Шрифт:
Интервал:
Закладка:
Шла зима, и возведение корпусов стало первоочередным делом. К обеду из многих траншей показалась уже на поверхность каменная кладка фундамента, и стали вырастать кирпичные стены. Впереди шел инструментальный цех, и уже после обеда вдоль линии установленных станков этого цеха я увидел с северной стороны стену.
На гребень стены взобрался начальник; противостоя ветру, он вышел на средину и между двумя кирпичами водрузил широкое красное знамя на коротком древке.
Это была небольшая, боковая стена, высотой не более четырех и длиной не более двенадцати метров, но это была первая стена, и это была стена посреди тысячекилометровых диких просторов мертвой Голодной степи. Возведение этой стены было волнующим событием.
Ветер валил начальника с ног, ветер норовил сдуть его прочь с узенькой, в полтора кирпича, стены, грозился разбить ему голову, сбросив с четырехметровой высоты на кучу камней. Но начальник широко расставил ноги и крепко уперся ими в непросохший цемент. Он поднял руку, он хотел говорить, очевидно должен был состояться митинг, — и все затихли, все подошли поближе.

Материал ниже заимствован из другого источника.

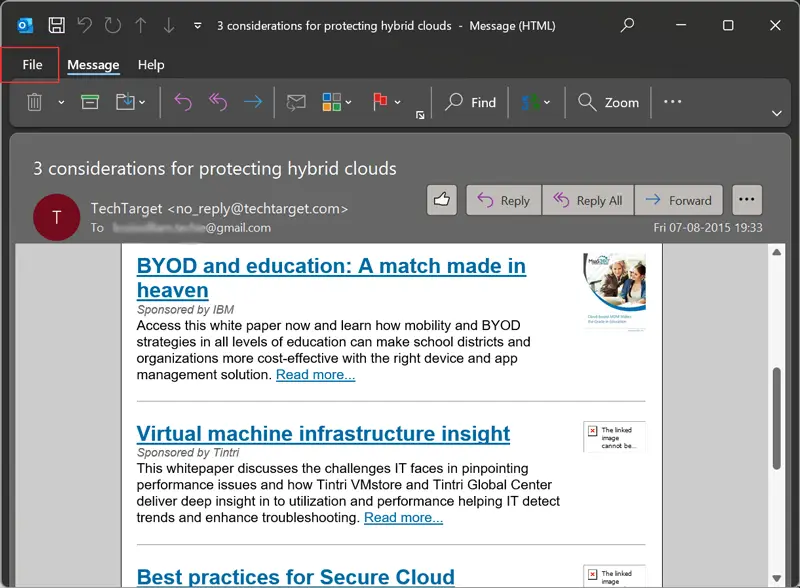This screenshot has height=588, width=800.
Task: Open the dropdown arrow beside Delete
Action: 61,102

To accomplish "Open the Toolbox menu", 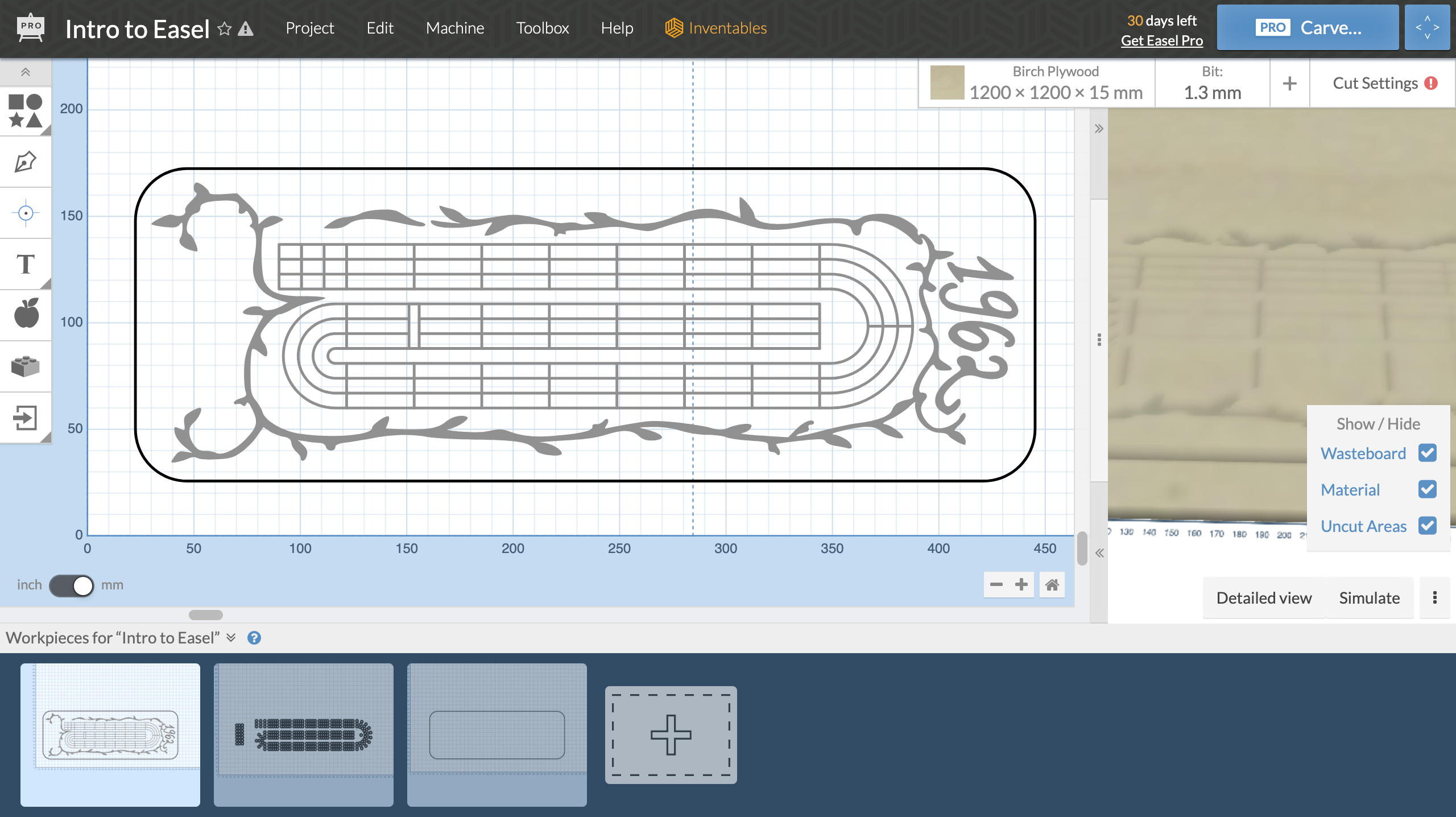I will [544, 27].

— Фашисты надвигаются на нас! — закричал начальник, но ветер обрывал его слова у самого рта и кидал только к тем, кто стоял далеко, а ближние должны были понимать оратора по одному движению губ.

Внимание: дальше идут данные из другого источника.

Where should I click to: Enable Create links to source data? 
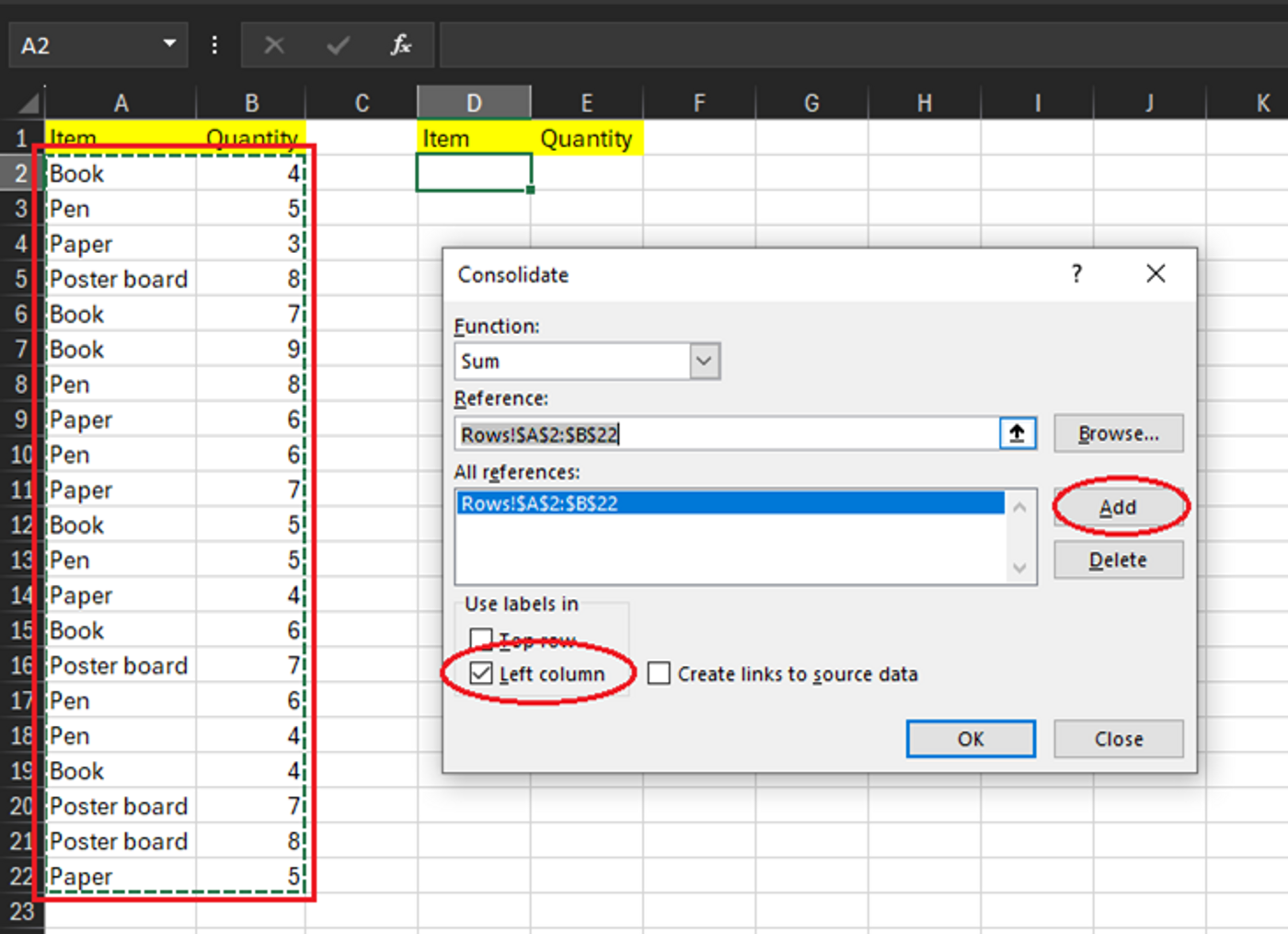(659, 674)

— Пусть эта стена, — прорвался все-таки голос начальника сквозь напор ветра, — будет стеной, через которую не переступить фашистам.
В это мгновение ветер сорвал с головы начальника шахтерку-бретонку. Он махнул рукой и стал спускаться со стены.
Стена, если хотите, может быть символом моей творческой жизни.
Сколько стен возвели строители по моим расчетам. Эти стены дали приют тысячам семей, укрыли их от ветра, непогоды и стужи, дали им семейный уют и рабочее место. Смысл моей жизни заключался в творческом труде.
И вот двадцать лет моей жизни — труд, творчество, горение — все пошло прахом. Смысл моей жизни лежит во прахе и руинах…
Отроду я чувствую органическое отвращение ко всякому разрушению. Дух разрушения всегда был мне чужд. Разрушенный дом будит во мне протест и тревогу. Когда я вижу сломанный стул, я беру молоток и забиваю гвоздь в сломанную ножку. Я не могу разрушать и уничтожать. Я могу только создавать и строить.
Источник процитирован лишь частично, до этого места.